Coffin estimates the core PCE index will rise 1.8 percent this year from 2013, accelerating to 2.4 percent in 2015.

That view is at odds with the consensus outlook. The median projection of economists surveyed by Bloomberg calls for a 1.5 percent rise in the core index in 2014, followed by a 1.8 percent increase next year.

The case for tame inflation ahead is buttressed by stabilizing housing costs, one of the few forces that was underpinning price increases in recent years. Not counting housing, inflation would have decelerated another 0.4 percentage point in the two years ended in December, according to data compiled by Bloomberg.

Rents won't rise as fast as they have in the past couple of years, said Jeffrey Langbaum, a real estate analyst at Bloomberg Industries.

 

New Apartments

"Rents are going to continue to go up, but the pace of that growth is going to slow," Langbaum said. "The driving factor behind all that is there's been an influx of new apartment supply," which will help keep a lid on rents this year.

Slowing prices in the U.S. may give the Fed room to maintain historically low borrowing costs even as the jobless rate races down to a 6.5 percent threshold that policy makers have said must be reached before they will consider raising the target interest rate.

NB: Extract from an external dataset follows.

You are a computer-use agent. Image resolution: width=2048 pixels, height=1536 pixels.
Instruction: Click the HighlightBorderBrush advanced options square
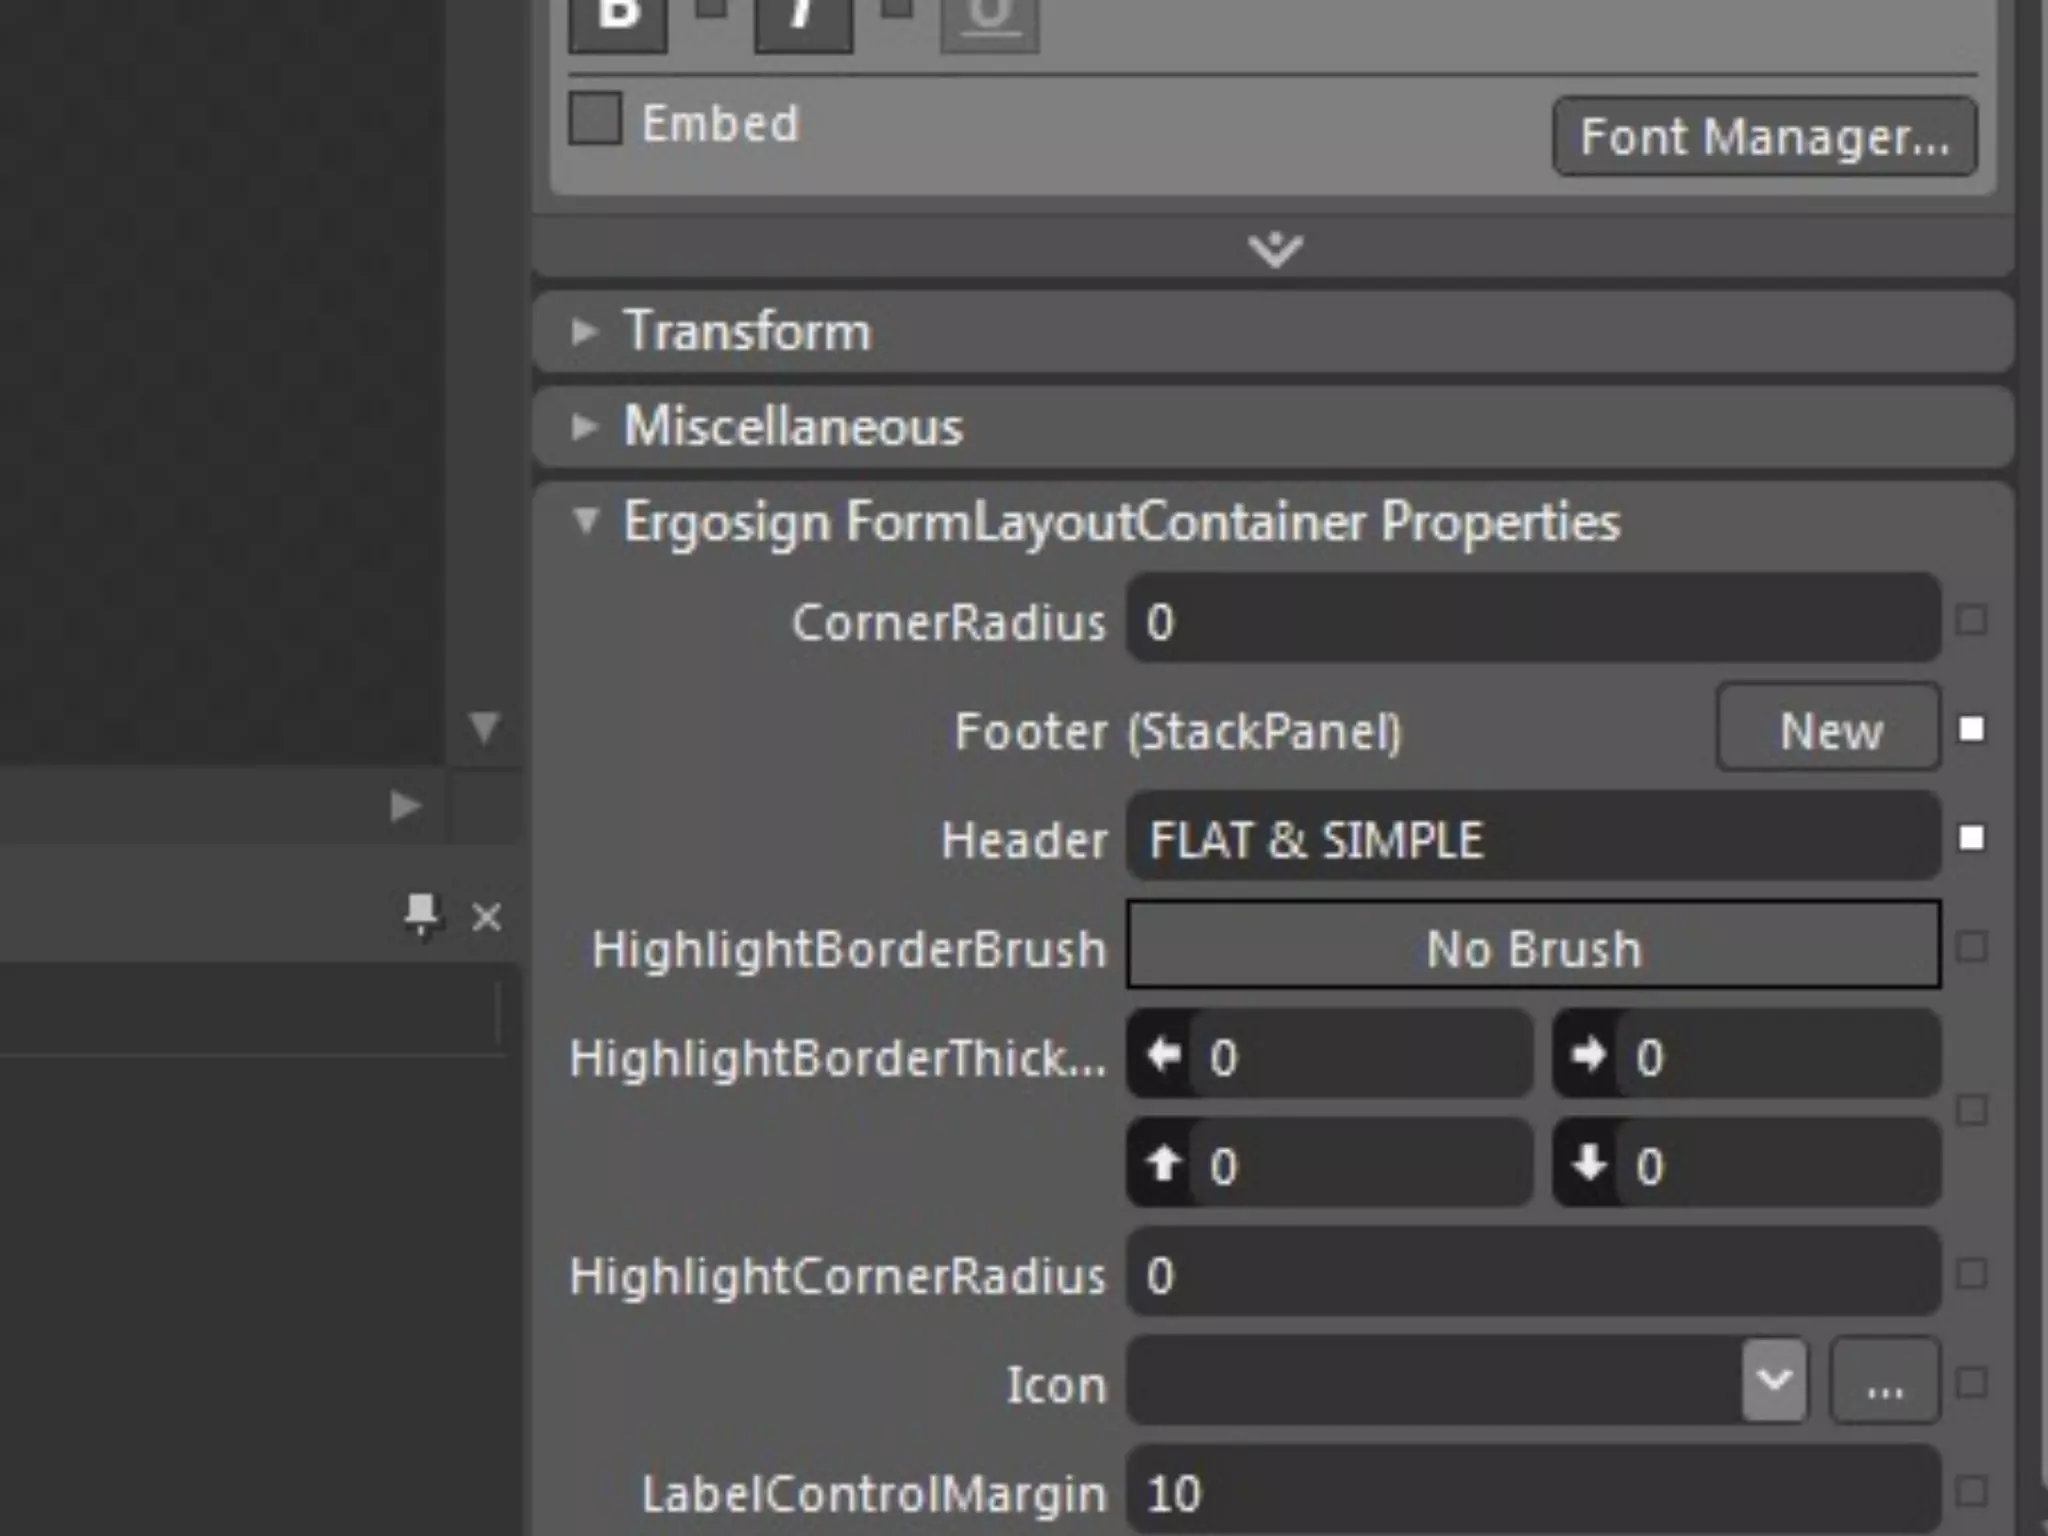pyautogui.click(x=1971, y=947)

The Federal Open Market Committee said Jan. 29 it will cut monthly bond-buying by $10 billion to $65 billion, citing labor market improvement and a pickup in growth. The trimming keeps the Fed on pace to end its unprecedented asset purchase program by the end of the year.

At the same time, the Fed left unchanged its statement that it will probably hold its target interest rate near zero "well past the time" that unemployment falls below 6.5 percent, "especially if projected inflation" remains below the committee's longer-run goal of 2 percent.

In following inflation, Fed policy makers prefer to use a personal consumption expenditures price index that includes all items, including food and energy. By that measure, prices rose just 1.1 percent in the 12 months ended in December.

"The Fed will have to acknowledge that inflation has remained lower than they forecast, and that that means they'll remain easy even longer than they're currently signaling," said Michael Hanson, a former Fed economist who is now senior U.S. economist for Bank of America Corp. in New York.